Brilla, brilla, brilla. Si no estás a gusto con lo que vives, sé honesto contigo mismo, analiza el escenario y al protagonista, es decir, a ti. Observa tu forma de ver y filtrar las cosas, la situación, tu manera de actuar ante ella, que te lleva a sentirte de esta forma.
Si sientes que estás anclado, paralizado o inmóvil, observa qué es lo que está causando este estado. Recuerda que no es nada externo lo que me bloquea, son mis pensamientos, creencias y comportamientos, los que me desestabilizan.
Si estás atravesando una etapa emocional intensa, te sientes sumergido en un torbellino sin escapatoria, ve a tu encuentro. Acepta la situación, deja de luchar con ella y contigo mismo, abraza a esa parte de ti que se siente de esa forma y hazle entender que no está solo o sola, que tú, el adulto responsable que eres ahora, está a su lado, que lo proteges, lo amas y lo acompañas en este proceso.
Háblate con amor y respeto, es momento de desechar las exigencias, críticas, dudas y juicios hacia uno mismo y el otro, nos conduce al abismo, al desgaste y al desamor. Ámate y acepta cada parte de ti plenamente. El amor nos libera, nos eleva, nos transforma y nos sana.
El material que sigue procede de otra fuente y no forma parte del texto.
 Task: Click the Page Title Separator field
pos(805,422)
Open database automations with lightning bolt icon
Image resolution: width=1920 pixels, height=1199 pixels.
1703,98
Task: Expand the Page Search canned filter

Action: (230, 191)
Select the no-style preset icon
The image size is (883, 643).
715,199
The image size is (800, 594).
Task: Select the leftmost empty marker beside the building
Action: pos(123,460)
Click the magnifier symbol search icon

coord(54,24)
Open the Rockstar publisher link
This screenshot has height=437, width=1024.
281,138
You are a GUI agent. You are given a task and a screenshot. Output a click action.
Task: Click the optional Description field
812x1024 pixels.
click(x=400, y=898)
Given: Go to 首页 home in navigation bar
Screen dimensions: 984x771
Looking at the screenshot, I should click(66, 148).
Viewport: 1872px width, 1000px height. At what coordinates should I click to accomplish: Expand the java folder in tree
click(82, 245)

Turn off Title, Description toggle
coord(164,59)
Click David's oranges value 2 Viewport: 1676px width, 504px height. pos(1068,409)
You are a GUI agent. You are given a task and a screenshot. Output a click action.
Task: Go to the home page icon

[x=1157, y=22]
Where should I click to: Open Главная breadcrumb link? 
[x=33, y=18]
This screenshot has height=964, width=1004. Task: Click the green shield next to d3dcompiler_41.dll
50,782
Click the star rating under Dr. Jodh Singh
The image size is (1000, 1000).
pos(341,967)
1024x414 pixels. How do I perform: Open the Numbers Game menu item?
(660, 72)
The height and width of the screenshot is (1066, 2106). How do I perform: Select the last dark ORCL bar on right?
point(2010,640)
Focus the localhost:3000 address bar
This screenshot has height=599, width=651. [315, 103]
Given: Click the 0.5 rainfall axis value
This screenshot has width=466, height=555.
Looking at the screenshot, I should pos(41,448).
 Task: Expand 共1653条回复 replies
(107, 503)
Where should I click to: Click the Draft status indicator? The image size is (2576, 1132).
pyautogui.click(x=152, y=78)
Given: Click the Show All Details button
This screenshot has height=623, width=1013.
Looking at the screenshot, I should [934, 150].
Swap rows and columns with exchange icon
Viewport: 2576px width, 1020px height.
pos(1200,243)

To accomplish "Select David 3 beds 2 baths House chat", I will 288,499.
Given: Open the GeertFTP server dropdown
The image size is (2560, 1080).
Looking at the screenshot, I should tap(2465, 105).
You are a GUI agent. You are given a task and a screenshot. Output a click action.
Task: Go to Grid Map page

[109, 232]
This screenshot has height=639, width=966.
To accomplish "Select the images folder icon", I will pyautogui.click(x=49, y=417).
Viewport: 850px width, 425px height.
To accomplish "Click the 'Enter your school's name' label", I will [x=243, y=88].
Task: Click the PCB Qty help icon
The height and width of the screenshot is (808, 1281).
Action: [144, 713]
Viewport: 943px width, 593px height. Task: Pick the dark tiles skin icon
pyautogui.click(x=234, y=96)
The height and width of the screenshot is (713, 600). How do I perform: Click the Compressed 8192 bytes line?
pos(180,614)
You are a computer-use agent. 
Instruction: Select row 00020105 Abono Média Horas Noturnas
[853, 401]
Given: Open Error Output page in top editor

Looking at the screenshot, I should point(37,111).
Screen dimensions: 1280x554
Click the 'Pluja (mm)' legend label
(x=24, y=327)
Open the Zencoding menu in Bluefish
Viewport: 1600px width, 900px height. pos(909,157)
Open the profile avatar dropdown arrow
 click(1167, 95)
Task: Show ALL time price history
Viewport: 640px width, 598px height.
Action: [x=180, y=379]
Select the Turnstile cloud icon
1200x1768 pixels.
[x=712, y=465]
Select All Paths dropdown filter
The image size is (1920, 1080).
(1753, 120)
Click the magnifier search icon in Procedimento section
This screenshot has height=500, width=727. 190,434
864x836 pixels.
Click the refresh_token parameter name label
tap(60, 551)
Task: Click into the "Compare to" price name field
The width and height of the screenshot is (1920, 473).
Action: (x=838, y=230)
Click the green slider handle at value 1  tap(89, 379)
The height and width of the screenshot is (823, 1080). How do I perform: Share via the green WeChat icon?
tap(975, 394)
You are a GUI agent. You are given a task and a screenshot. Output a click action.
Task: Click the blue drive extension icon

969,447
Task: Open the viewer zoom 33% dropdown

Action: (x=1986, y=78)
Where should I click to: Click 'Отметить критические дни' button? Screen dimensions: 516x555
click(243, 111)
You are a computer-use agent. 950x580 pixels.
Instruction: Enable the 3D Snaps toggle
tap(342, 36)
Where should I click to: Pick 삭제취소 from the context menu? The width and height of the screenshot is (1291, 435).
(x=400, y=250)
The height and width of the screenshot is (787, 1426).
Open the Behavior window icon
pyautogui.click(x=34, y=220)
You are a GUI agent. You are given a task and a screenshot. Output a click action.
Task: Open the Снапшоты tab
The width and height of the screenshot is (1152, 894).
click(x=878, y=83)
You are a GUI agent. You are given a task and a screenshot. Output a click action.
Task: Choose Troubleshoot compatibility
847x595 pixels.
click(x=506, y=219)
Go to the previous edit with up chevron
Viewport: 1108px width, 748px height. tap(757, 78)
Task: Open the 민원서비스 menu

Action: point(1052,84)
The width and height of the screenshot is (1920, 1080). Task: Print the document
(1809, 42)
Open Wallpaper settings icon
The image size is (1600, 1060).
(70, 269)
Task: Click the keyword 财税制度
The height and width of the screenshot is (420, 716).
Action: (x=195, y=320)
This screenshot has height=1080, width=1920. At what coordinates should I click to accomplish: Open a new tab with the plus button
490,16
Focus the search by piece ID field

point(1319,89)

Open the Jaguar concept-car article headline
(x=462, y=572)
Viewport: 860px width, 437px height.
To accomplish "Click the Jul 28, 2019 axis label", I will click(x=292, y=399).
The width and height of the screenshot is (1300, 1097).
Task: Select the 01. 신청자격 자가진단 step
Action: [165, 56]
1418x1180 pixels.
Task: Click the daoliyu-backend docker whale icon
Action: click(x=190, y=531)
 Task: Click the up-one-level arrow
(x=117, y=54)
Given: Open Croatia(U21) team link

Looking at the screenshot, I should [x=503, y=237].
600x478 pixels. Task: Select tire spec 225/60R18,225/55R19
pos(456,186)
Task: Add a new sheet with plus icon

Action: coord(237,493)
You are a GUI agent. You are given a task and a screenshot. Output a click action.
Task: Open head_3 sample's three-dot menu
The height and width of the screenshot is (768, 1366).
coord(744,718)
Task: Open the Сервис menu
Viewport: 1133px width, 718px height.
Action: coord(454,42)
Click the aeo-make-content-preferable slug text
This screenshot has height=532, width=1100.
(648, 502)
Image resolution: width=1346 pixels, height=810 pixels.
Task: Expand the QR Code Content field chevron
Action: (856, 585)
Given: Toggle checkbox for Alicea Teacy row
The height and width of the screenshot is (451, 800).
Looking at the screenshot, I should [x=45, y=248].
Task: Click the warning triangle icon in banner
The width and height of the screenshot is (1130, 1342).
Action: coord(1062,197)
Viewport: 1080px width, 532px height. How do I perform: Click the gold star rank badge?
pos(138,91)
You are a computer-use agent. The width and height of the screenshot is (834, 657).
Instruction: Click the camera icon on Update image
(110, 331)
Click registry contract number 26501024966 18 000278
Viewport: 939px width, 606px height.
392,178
Trabaja en ti, contigo para ver lo que acontece desde una perspectiva comprensiva, compasiva y amorosa, hacia ti y las personas de tu entorno. Aprende a gestionar tus pensamientos, tendiendo al optimismo, quedándote con lo bueno de cada situación. Con las emociones, evita sentirte una víctima, responsabilízate de tu sentir, acepta la emoción, deja que sea, libérala. Recuerda no eres tu emoción. Tal como viene, se va, si la dejas ser.
Encuentra tu estado de paz, de calma ante cada situación, puedes hacerlo. Depende de tu elección y del trabajo diario en permanecer consciente, en el momento presente.